Feature Store
Overview
Data engineers, data scientists and ML engineers spend an inordinately large amount of time transforming data from its raw form into the final “features” that can be consumed by ML models.
This process is also called “feature engineering” and can involve anything from aggregating data (e.g. number of purchases for a user in a given time window) to complex features that are the result of ML algorithms (e.g. word embeddings).

Challenges
Online/offline skew: For some of the most meaningful ML use cases, models need to be deployed online at low latency (think of a recommendation model that needs to run in tens of milliseconds when a webpage loads). The transformations that were used to compute features at training time (offline) now need to be repeated in model deployment (online) at low latency.
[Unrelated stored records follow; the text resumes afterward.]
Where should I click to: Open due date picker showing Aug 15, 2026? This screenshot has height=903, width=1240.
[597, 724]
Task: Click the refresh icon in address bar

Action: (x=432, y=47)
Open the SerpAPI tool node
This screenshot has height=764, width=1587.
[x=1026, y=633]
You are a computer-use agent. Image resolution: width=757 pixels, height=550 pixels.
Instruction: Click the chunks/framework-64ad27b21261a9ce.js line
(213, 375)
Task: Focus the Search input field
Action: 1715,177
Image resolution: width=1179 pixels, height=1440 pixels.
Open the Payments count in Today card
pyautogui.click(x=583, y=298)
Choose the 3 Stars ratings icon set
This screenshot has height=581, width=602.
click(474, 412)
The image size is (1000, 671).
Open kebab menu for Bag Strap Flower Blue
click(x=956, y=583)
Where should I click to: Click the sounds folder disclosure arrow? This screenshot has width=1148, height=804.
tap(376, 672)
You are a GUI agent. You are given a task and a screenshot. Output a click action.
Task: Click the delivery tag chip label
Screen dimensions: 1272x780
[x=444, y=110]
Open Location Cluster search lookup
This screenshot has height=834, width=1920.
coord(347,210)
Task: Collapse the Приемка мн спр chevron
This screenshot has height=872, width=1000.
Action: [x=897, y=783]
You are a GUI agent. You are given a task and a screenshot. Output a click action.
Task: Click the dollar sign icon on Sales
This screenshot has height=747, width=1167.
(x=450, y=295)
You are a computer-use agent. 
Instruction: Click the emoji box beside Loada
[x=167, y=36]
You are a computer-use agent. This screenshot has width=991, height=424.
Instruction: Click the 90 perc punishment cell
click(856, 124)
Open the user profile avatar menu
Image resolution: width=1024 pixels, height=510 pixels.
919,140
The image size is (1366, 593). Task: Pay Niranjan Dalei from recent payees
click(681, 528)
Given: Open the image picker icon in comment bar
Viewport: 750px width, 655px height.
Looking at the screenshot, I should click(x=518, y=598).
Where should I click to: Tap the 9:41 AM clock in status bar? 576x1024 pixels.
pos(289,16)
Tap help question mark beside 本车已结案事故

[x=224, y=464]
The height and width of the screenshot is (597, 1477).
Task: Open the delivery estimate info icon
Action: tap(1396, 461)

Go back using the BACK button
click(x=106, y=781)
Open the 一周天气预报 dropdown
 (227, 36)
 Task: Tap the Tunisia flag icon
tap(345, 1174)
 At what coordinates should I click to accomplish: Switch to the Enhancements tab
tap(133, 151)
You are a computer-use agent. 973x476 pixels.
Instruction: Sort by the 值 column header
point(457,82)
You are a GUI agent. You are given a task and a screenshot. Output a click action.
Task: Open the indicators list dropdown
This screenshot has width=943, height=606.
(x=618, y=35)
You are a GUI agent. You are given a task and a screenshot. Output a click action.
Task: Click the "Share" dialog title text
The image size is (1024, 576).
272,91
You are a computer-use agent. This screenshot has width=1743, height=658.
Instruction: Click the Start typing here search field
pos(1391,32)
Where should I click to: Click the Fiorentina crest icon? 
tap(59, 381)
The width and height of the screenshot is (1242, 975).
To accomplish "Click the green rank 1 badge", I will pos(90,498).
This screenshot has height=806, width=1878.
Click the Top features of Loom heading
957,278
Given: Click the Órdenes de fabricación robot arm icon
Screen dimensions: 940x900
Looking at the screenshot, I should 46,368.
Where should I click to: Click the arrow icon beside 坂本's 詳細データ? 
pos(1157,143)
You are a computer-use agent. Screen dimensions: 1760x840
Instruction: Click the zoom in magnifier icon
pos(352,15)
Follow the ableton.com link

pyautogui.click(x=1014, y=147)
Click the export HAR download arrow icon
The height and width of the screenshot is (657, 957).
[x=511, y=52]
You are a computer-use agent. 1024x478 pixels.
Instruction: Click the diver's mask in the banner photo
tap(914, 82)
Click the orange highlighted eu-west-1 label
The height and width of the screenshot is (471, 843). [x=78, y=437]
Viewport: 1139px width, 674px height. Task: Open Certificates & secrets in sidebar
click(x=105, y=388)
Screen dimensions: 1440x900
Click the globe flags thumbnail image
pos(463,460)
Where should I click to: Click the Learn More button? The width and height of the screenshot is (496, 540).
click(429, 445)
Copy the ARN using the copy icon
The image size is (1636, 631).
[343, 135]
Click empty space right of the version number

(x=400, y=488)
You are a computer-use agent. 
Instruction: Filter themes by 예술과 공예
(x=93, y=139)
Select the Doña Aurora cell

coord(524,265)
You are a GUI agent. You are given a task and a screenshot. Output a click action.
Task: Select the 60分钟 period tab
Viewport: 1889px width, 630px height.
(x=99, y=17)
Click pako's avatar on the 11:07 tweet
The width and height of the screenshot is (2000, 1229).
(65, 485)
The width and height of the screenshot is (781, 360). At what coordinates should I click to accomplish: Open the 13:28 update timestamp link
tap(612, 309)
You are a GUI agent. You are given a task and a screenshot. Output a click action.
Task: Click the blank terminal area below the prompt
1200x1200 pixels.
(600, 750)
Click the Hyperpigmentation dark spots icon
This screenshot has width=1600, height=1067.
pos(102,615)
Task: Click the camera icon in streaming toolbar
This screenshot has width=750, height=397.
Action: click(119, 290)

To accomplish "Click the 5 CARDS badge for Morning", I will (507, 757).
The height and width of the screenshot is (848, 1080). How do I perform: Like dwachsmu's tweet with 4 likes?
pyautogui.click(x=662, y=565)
Reusabilityanddiscoverability: In most cases, features get reimplemented several times because they are not discoverable, and if they are, they are not managed in a way that facilitates reuse. Naive approaches to this problem provide search based on feature names, which requires data scientists to correctly guess which names someone else used for their features.Furthermore, there is no way that data scientists can know which features are used where, making decisions such as updating or deleting a feature table difficult.
Feature Store Purpose
Takes data in (real-time or batch) from databases and serves as a single source of truth and a repository of features.
Requirements
Scalability (e.g. billions of records and hundreds/thousands of features)
Feature vector retrieval by primary key for inference (e.g. < 5ms)
Point in time consistency on training data
Event driven feature updates
Batch feature updates on time series
Track feature Lineage
Backfill new features